UNION

Removing Duplicates

Consider UNION(S1, S2) where:

S1 = {Kansas, Buffalo, Topeka, USA, Canada}

S2 = {Kansas, Topeka, Wichita, Canada}

  1. As shown in “Literal Sets,” make two tables — S1 and S2 — that contain the fully qualified member names in the sets S1 and S2 respectively.

  2. The following query does the union:
    SELECT Name, Newrank AS Rank
    FROM 
             (((SELECT Name, "1" AS Src, Rank FROM S1
             UNION ALL
             SELECT Name, "2" AS Src, Rank FROM S2)
          RANKTOP 1 ROWS RANKORDER BY Src, Rank RANKGROUP BY Name)
       RANK ROWS AS NewRank RANKORDER BY Src, Rank)
    ORDER BY Rank
    

    In English, the query:

    1. Makes a union of S1 and S2, with the Src column tagging which set a row came from.

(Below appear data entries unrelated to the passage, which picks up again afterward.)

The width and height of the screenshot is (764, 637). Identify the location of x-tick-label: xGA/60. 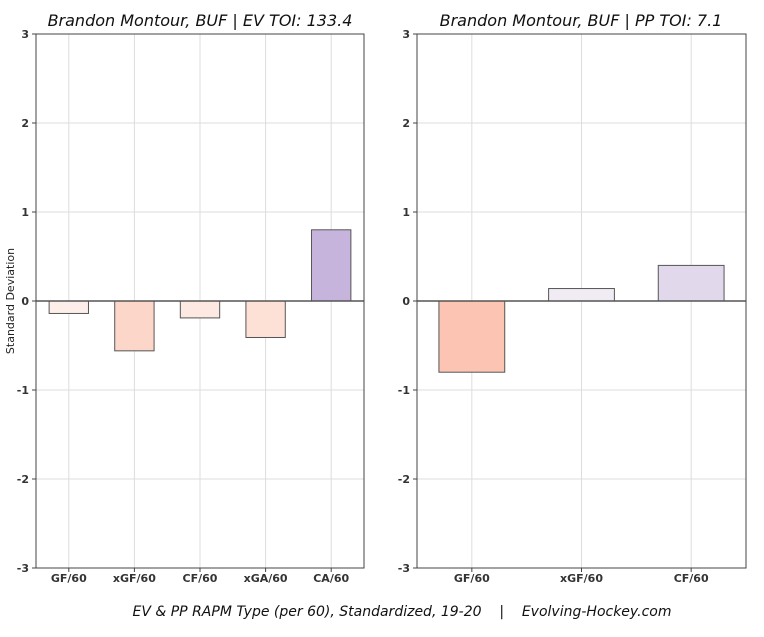
(266, 578).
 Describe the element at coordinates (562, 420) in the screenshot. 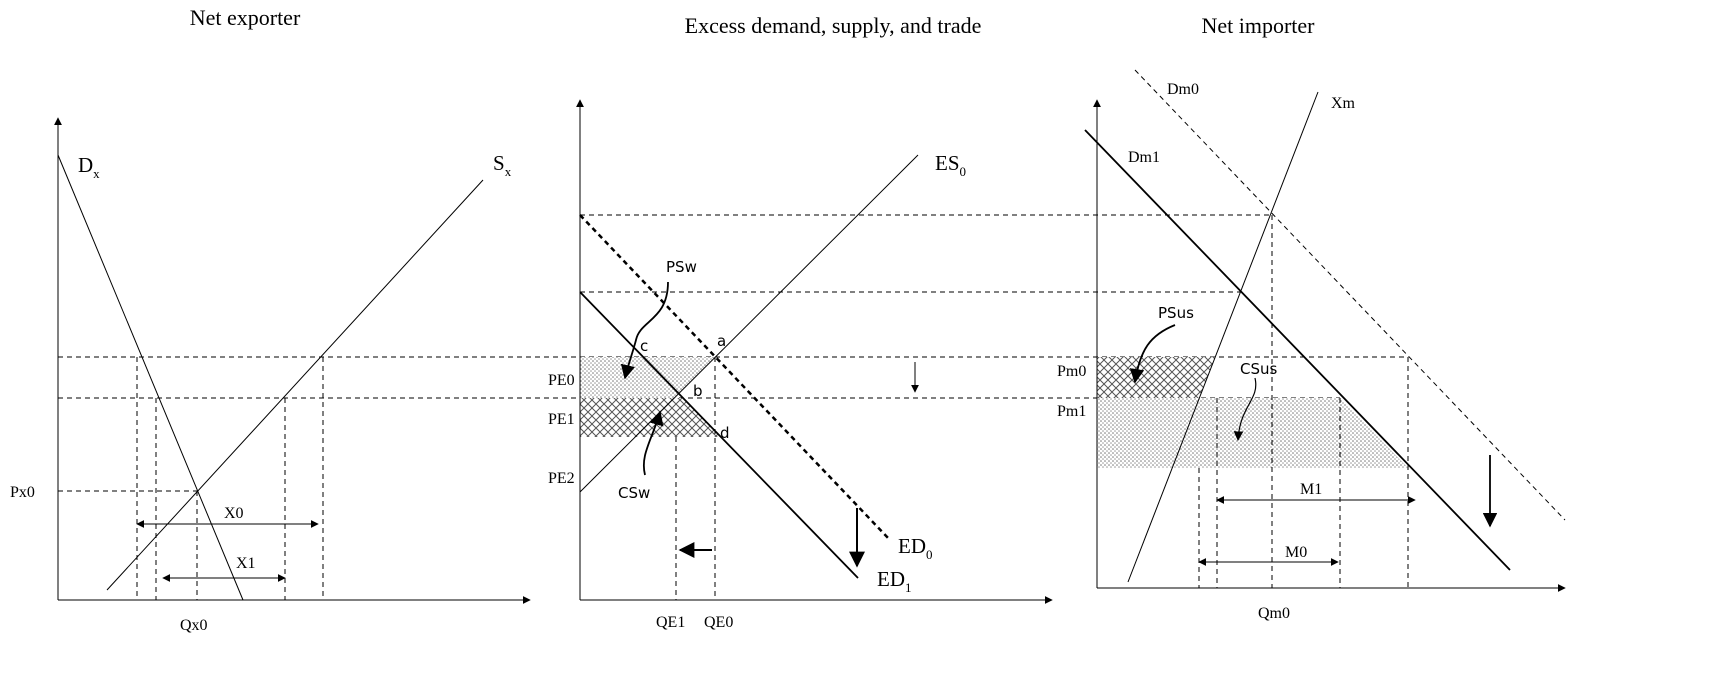

I see `axis-label: PE1` at that location.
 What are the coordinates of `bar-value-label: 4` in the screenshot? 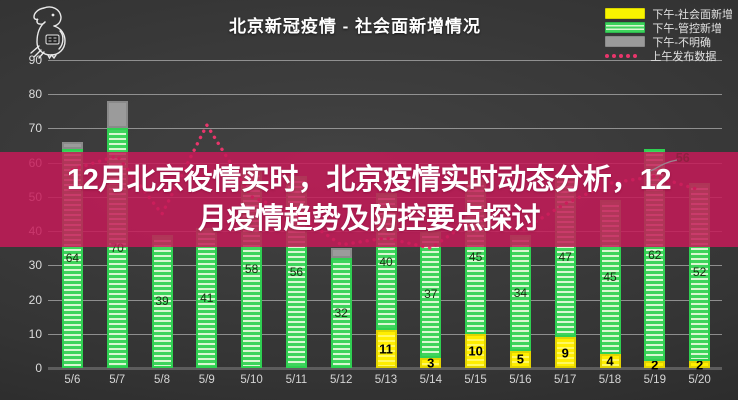 It's located at (610, 361).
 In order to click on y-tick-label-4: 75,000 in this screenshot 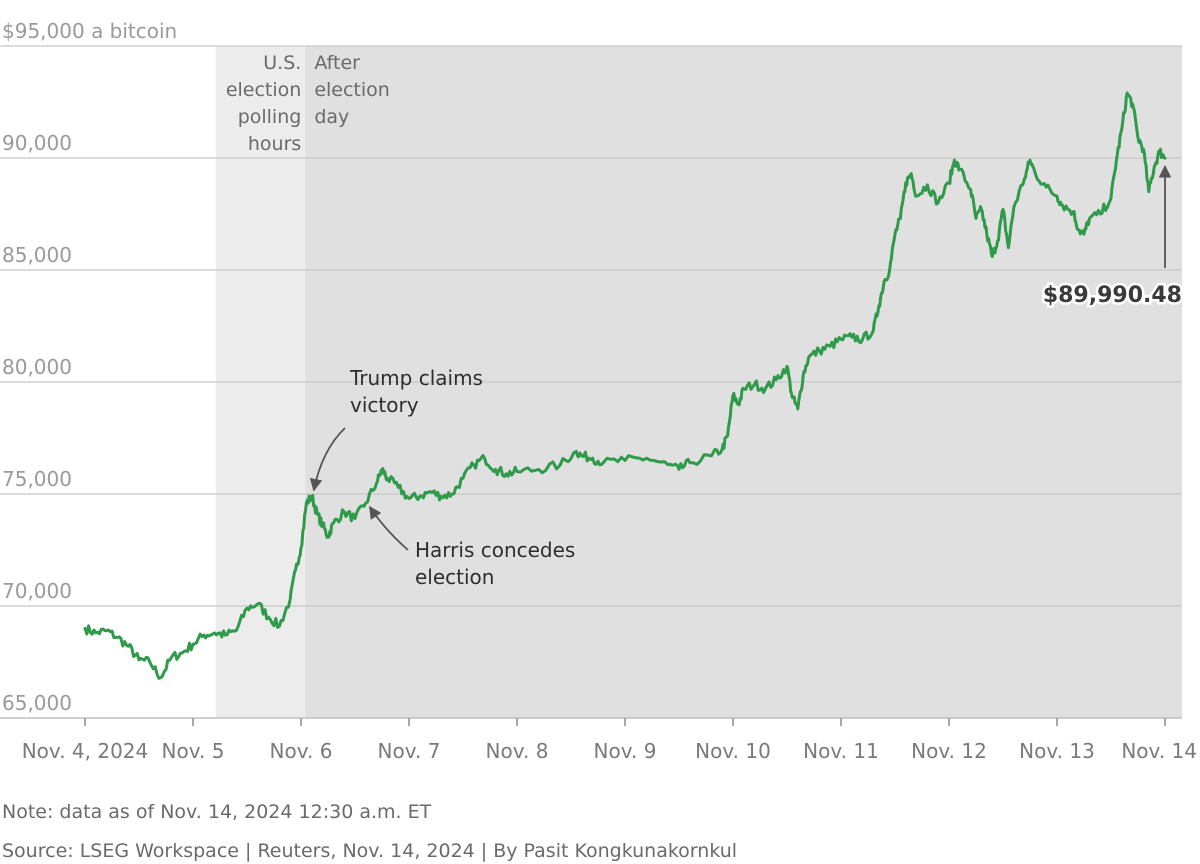, I will do `click(37, 479)`.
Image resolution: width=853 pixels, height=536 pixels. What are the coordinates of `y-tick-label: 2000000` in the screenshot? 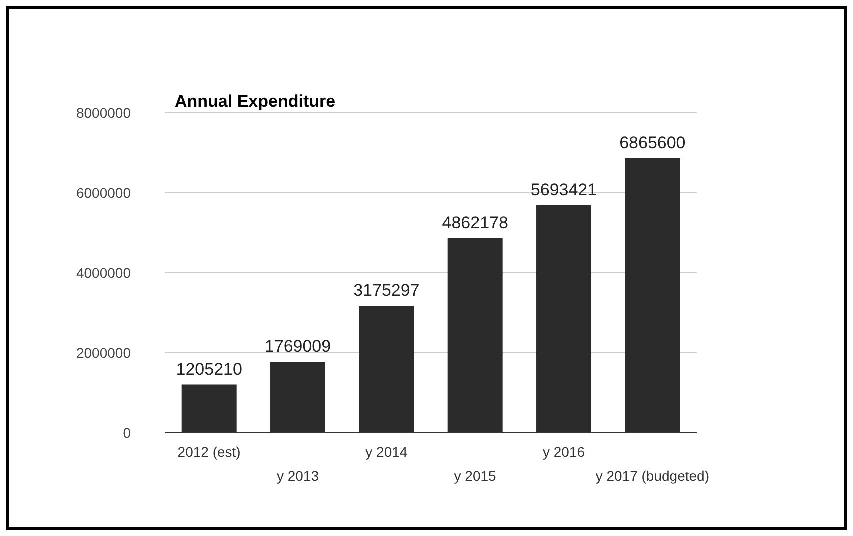 It's located at (104, 352).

    2. The RankTop operation groups duplicates into separate groups by using the GROUP BY clause and orders each group by Src, Rank, and picks up the first one. This ensures that duplicates are eliminated from the tail.

    3. The Rank orders the filtered rows by Src and Rank and assigns a new rank to each row so that input ordering is preserved.

Retaining Duplicates

Consider UNION(S1, S2, ALL). As in the previous section, tables are generated for S1 and S2. Then you use the following query:

SELECT Name, Newrank AS Rank
FROM 
      ((SELECT Name, "1" AS Src, Rank FROM S1
      UNION ALL
      SELECT Name, "2" AS Src, Rank FROM S2)
   RANK ROWS AS NewRank RANKORDER BY Src, Rank)
ORDER BY Rank

This is simpler because you need not remove duplicates. After the union, the Rank operation generates a rank value for each of the rows of the table joined by union. The outer SELECT emits this table, ordering it by the NewRank (renamed as Rank) column.

Generalizing for Sets with Arbitrary Dimensionality

Each tuple has more than one element for these sets. Replace the Name column in the select list of each SELECT statement above by a list of columns (which is equivalent to the number of dimensions in the input sets).